You can also use px.types.ProviderModel
to specify the provider and model.
provider_model = px.models.get_model(
provider='openai',
model='o4-mini')
print(repr(provider_model))
text = px.generate_text(
prompt="Hello model! What is your name and which company do you belong to?",
provider_model=provider_model
)
ProviderModelType(provider=openai, model=o4-mini, provider_model_identifier=o4-mini-2025-04-16)
I’m ChatGPT, a language model developed and maintained by OpenAI.
- Check all available models on ProxAI Github Repo
Extensive Return
Set extensive_return
to True
to get more information about the API call.

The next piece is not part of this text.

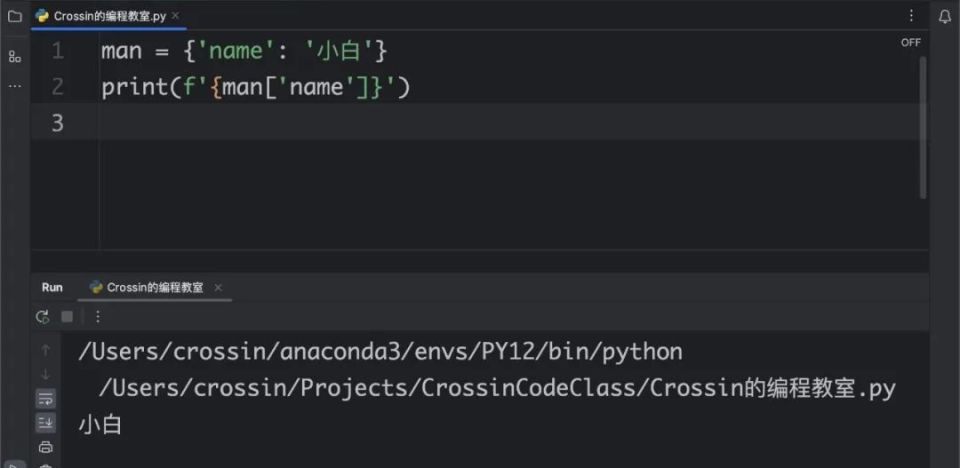Click the editor vertical scrollbar
This screenshot has height=468, width=960.
coord(923,127)
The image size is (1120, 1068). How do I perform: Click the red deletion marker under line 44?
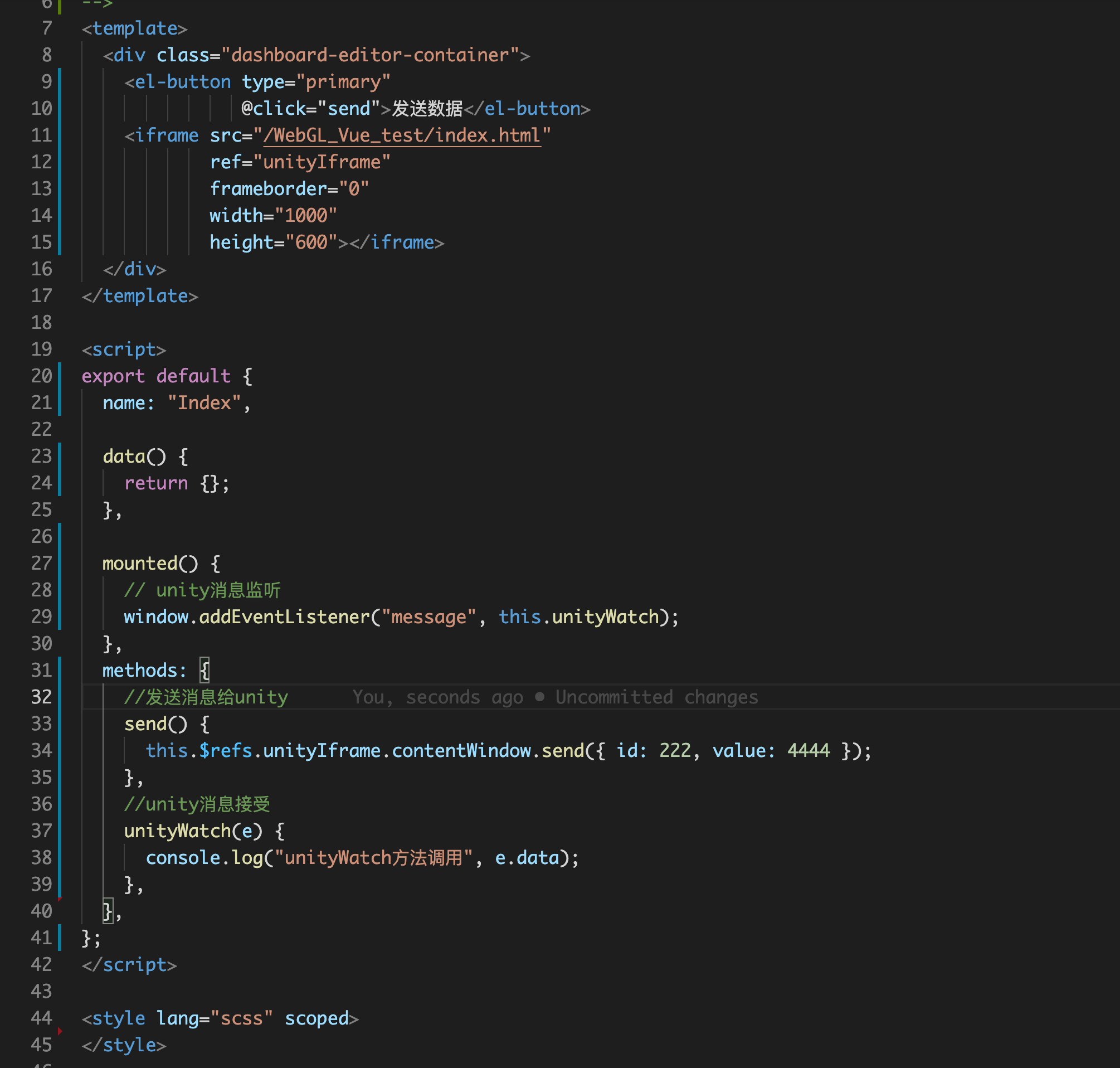60,1031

This returns a px.types.LoggingRecord
object.
from pprint import pprint
response = px.generate_text(
prompt="Hello model!",
extensive_return=True
)
pprint(response)
LoggingRecord(query_record=QueryRecord(call_type=<CallType.GENERATE_TEXT: 'GENERATE_TEXT'>,
model=(<Provider.OPENAI: 'openai'>,
<OpenAIModel.GPT_3_5_TURBO: 'gpt-3.5-turbo'>),
prompt='Hello model!',
system=None,
messages=None,
max_tokens=100,
temperature=None,
stop=None,
hash_value=None),
response_record=QueryResponseRecord(response='Hello! How can I '
'help you today?',
error=None,
error_traceback=None,
start_utc_date=datetime.datetime(2025, 2, 13, 0, 38, 17, 573491, tzinfo=datetime.timezone.utc),
end_utc_date=datetime.datetime(2025, 2, 13, 0, 38, 17, 930739, tzinfo=datetime.timezone.utc),
local_time_offset_minute=-0.0,
response_time=datetime.timedelta(microseconds=357285),
estimated_cost=150),
response_source=<ResponseSource.PROVIDER: 'PROVIDER'>,
look_fail_reason=None)
You can also convert response to a dictionary.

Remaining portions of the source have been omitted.